╭──
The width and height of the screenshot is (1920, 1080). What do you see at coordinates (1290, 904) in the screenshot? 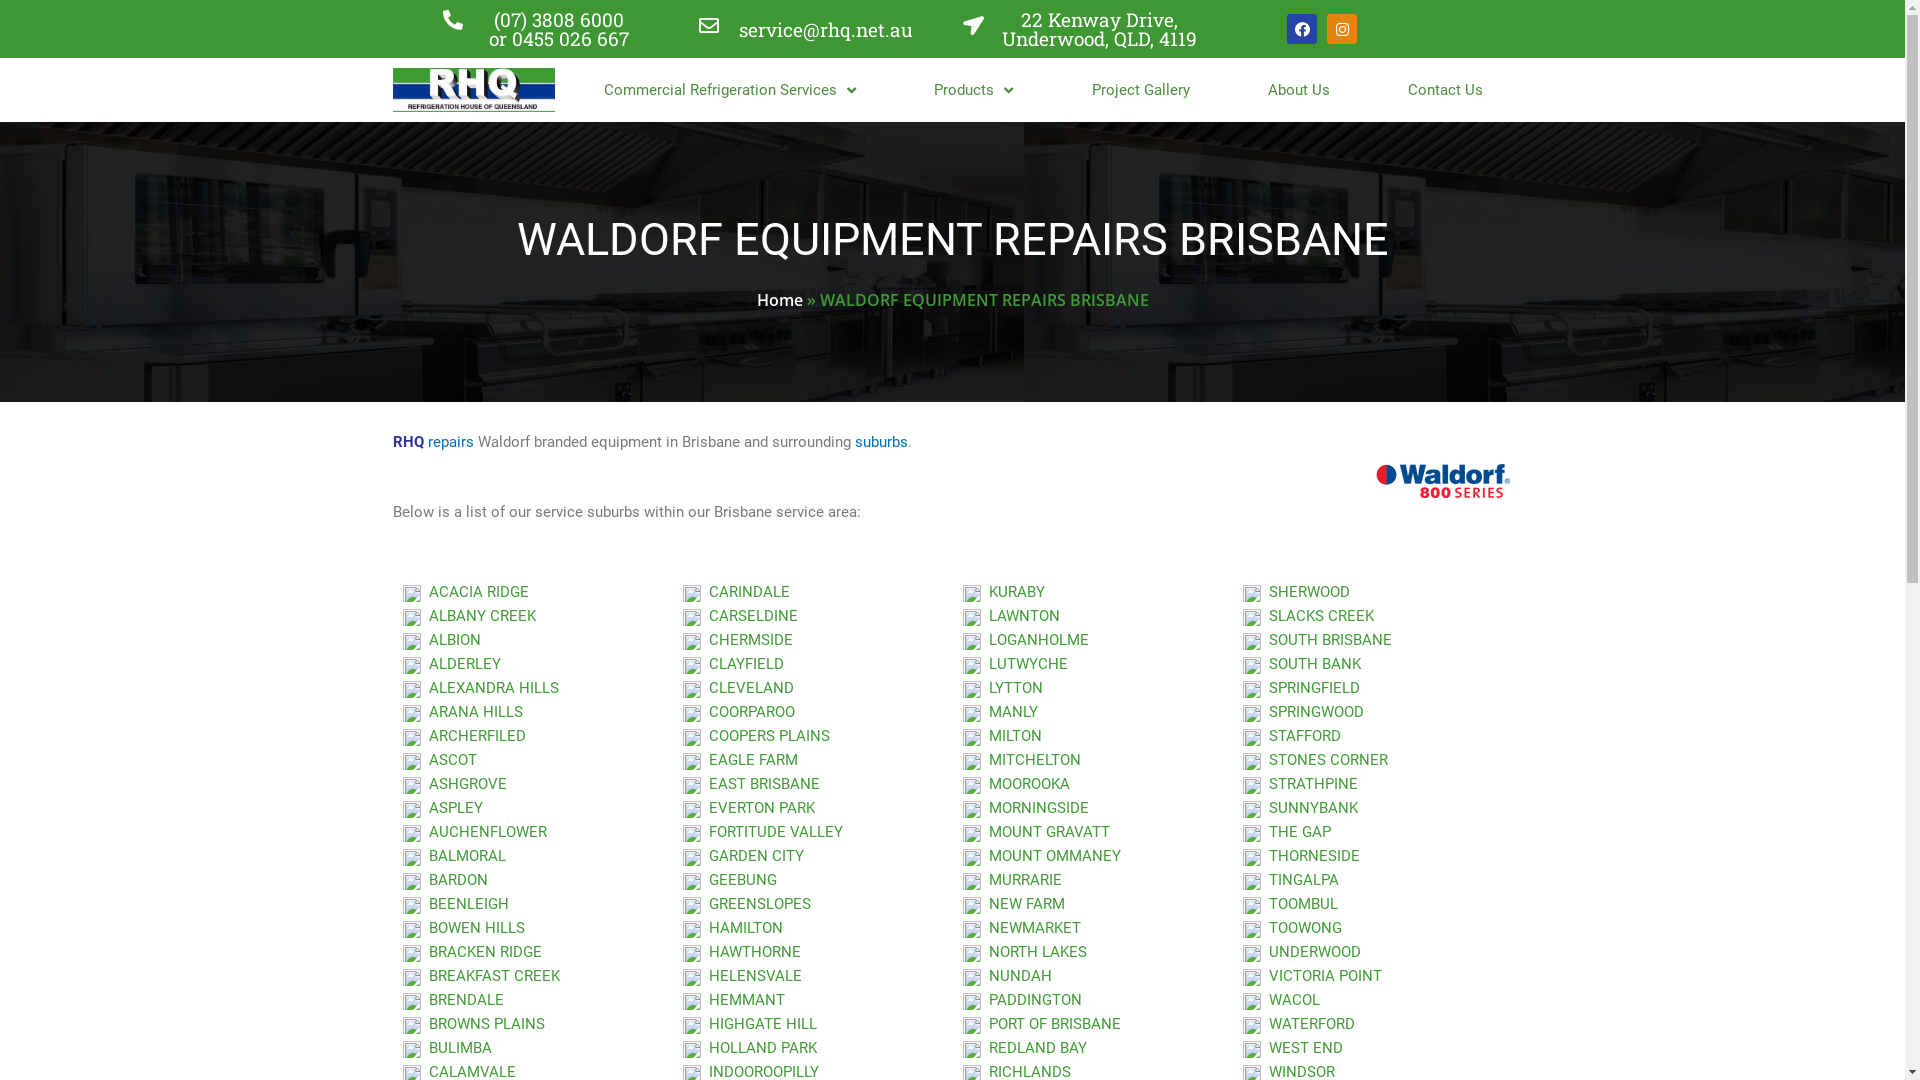
I see `  TOOMBUL` at bounding box center [1290, 904].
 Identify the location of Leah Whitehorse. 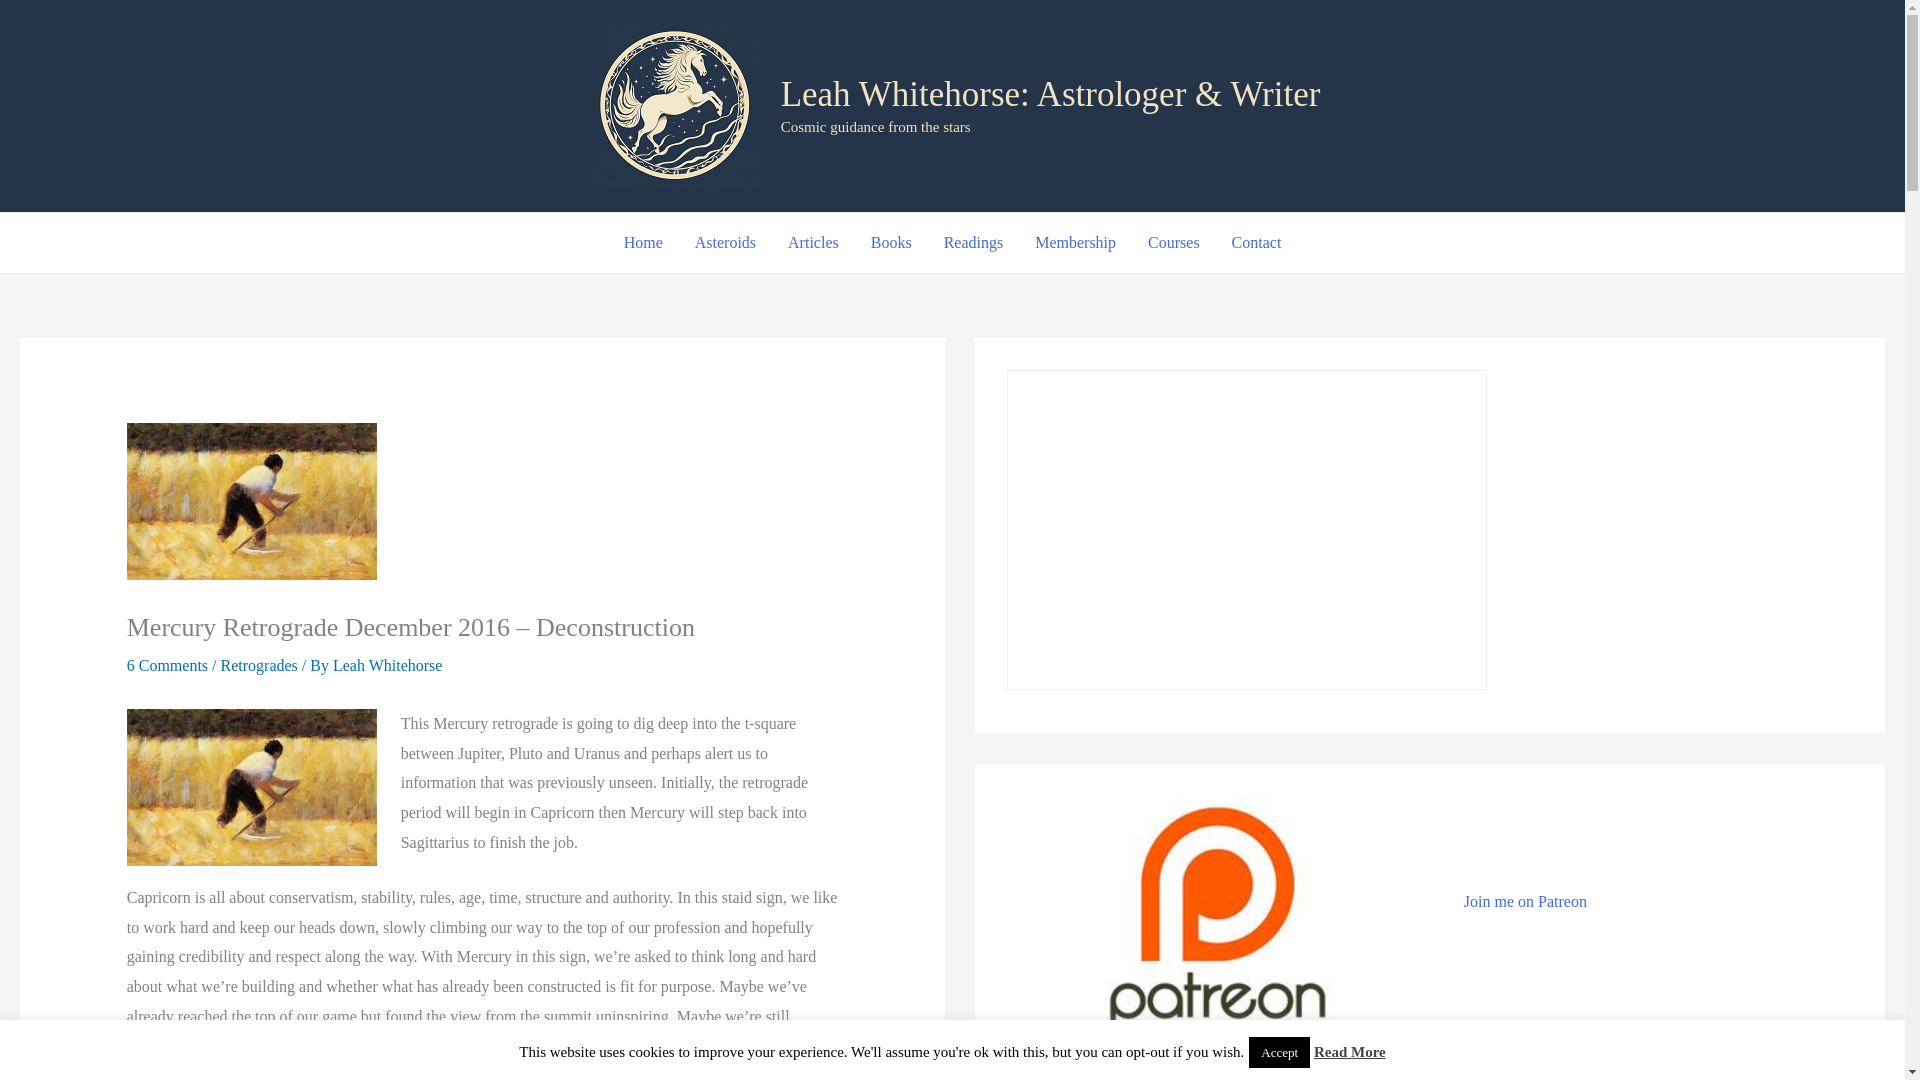
(386, 664).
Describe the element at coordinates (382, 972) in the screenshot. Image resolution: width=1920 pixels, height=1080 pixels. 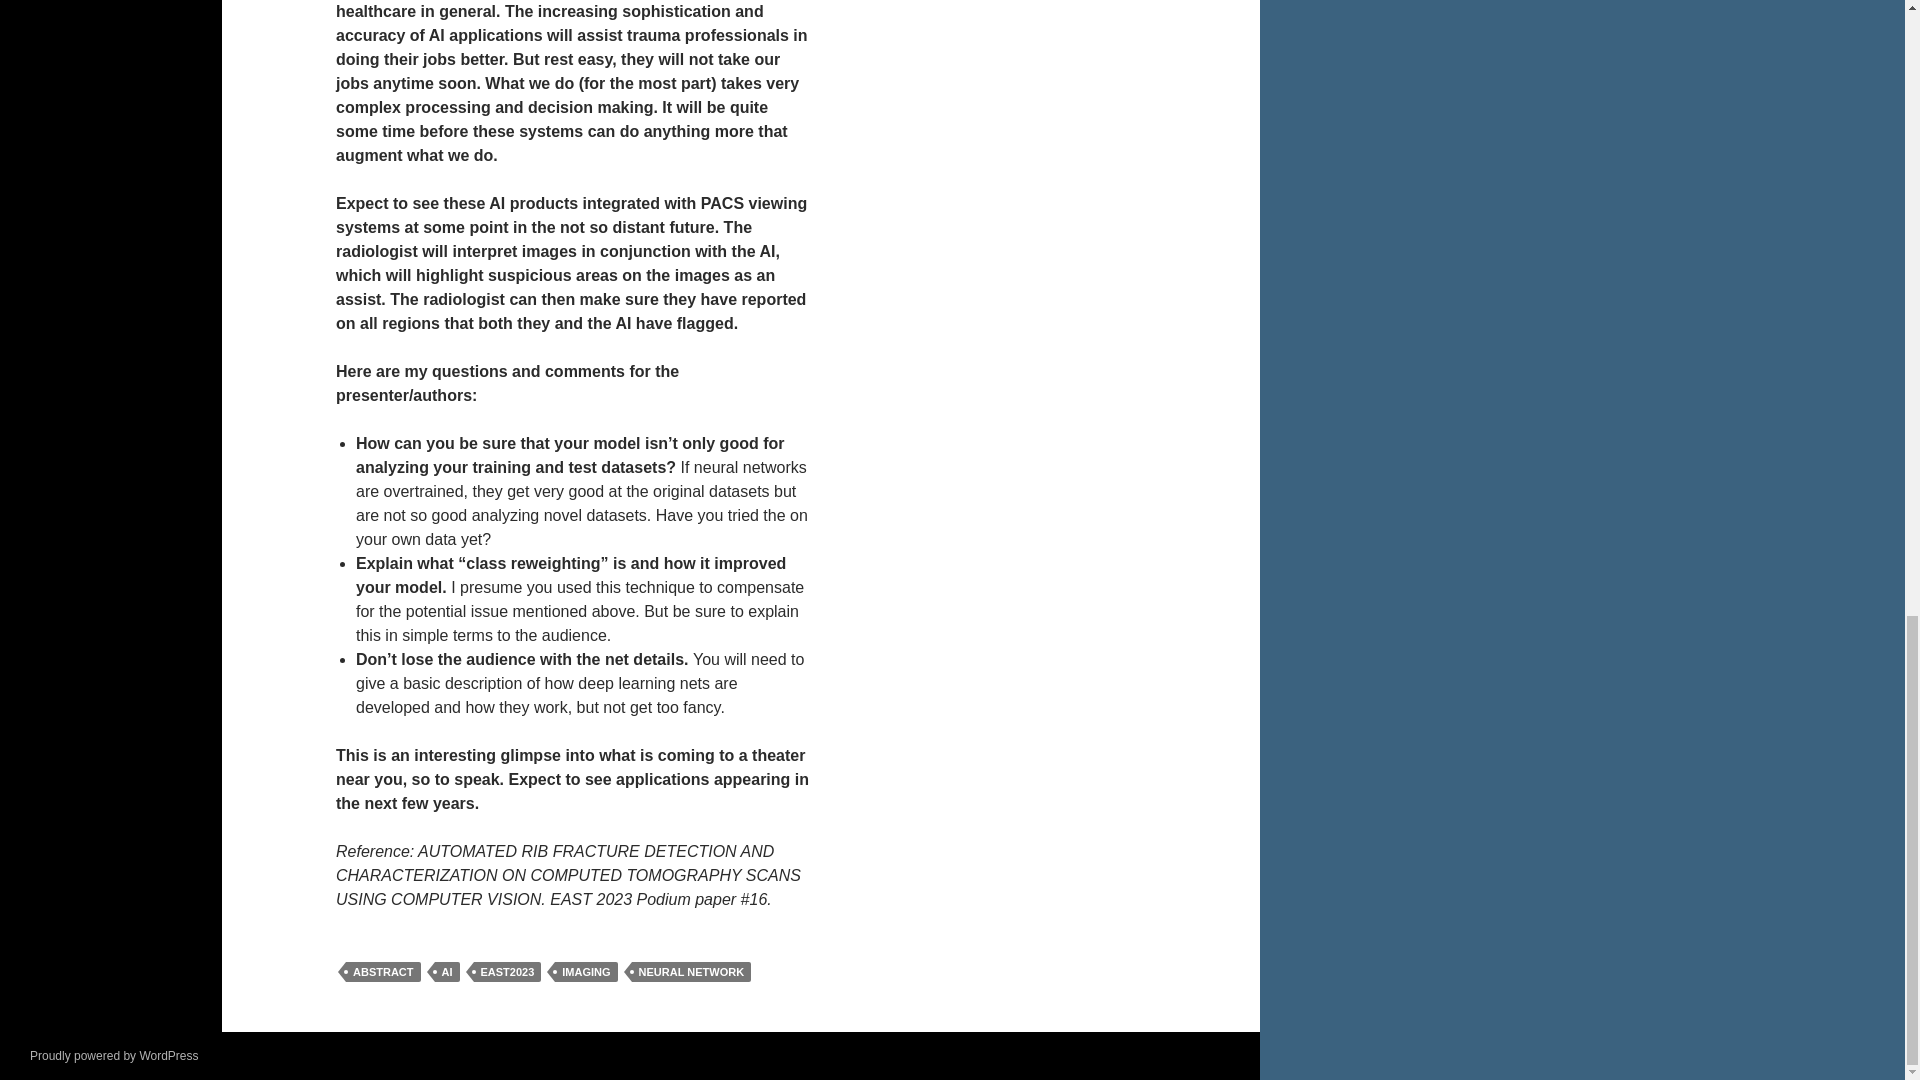
I see `ABSTRACT` at that location.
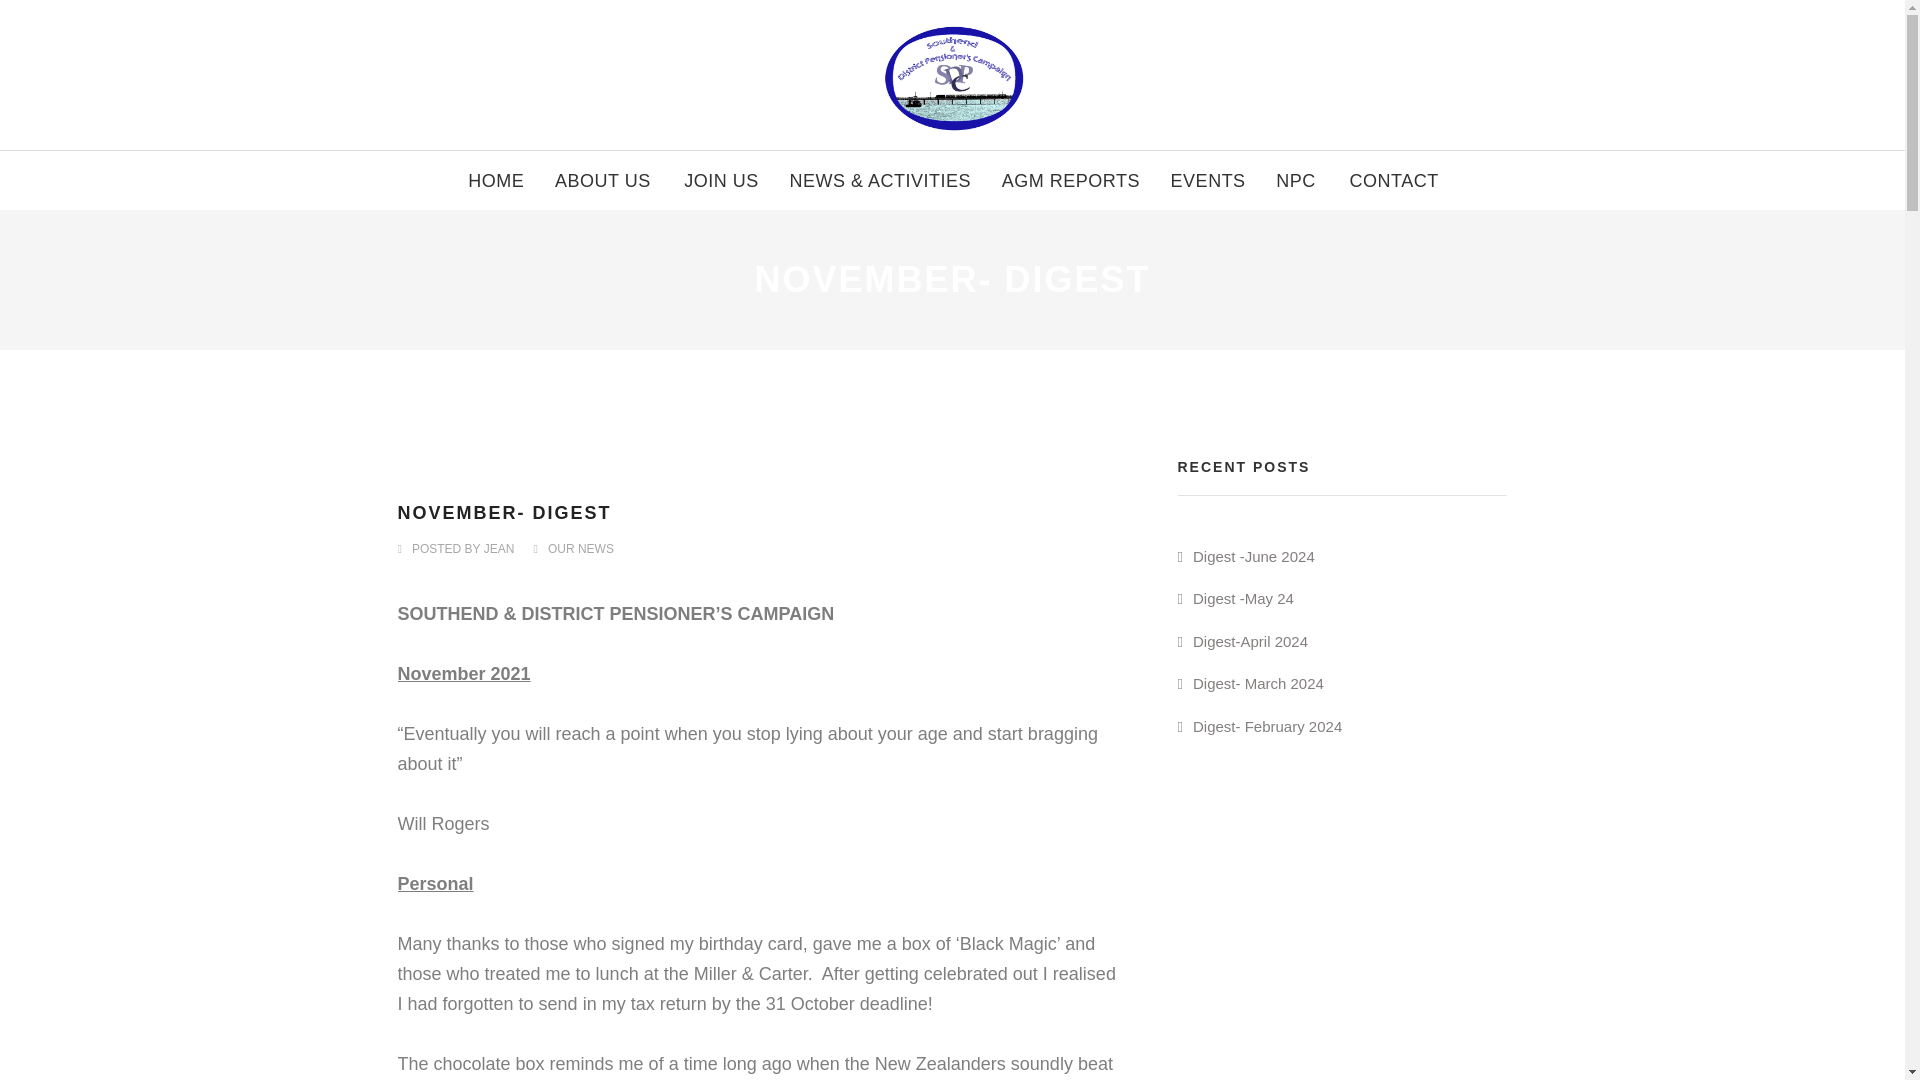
╰──
### [WHAT IS ASKED]
Can you reproduce the data above with every "screenshot" changed to "capture", leaving everything else as it is and omitting the pictures?

### [FULL OUTPUT]
The width and height of the capture is (1920, 1080). What do you see at coordinates (1290, 904) in the capture? 
I see `  TOOMBUL` at bounding box center [1290, 904].
 Identify the location of Leah Whitehorse. 
(386, 664).
Describe the element at coordinates (382, 972) in the capture. Image resolution: width=1920 pixels, height=1080 pixels. 
I see `ABSTRACT` at that location.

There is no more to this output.